[Required work]
Would you please return the lines of the material that contain the word "will"?

[Material for this task]

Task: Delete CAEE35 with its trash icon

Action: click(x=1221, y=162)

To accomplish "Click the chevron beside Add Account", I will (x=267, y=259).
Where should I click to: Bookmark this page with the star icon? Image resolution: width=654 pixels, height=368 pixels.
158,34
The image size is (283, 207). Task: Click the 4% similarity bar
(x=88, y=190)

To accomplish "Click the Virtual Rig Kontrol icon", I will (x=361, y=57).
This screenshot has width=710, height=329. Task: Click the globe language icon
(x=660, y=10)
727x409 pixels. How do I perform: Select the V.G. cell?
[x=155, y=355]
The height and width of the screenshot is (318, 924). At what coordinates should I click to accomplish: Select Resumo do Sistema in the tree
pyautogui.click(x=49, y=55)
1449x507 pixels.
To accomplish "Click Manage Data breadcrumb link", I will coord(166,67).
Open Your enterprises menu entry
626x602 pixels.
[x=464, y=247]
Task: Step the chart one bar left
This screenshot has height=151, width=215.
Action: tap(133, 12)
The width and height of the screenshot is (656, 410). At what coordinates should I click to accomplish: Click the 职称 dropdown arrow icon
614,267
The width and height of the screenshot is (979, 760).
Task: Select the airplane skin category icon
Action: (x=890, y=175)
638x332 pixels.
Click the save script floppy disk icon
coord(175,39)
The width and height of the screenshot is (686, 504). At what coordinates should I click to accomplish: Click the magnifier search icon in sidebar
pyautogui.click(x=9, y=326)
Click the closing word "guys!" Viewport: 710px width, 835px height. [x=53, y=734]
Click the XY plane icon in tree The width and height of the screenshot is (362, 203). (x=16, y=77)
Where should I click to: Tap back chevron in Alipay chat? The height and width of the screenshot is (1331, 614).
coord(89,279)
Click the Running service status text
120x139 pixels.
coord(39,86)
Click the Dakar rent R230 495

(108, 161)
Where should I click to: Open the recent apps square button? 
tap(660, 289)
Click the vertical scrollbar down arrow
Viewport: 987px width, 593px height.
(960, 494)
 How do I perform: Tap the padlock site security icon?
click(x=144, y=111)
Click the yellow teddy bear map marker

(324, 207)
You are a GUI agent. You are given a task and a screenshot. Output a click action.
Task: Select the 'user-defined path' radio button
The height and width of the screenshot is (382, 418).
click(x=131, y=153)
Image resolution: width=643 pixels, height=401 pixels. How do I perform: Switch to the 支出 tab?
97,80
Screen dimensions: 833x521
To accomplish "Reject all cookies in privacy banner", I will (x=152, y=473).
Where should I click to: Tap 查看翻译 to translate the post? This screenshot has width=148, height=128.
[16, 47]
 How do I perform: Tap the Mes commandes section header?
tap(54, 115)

[Your solution]
To accomplish "Click the chevron beside Add Account", I will (x=267, y=259).
To accomplish "Click the Virtual Rig Kontrol icon", I will (x=361, y=57).
To accomplish "Click Manage Data breadcrumb link", I will coord(166,67).
To accomplish "Reject all cookies in privacy banner", I will (x=152, y=473).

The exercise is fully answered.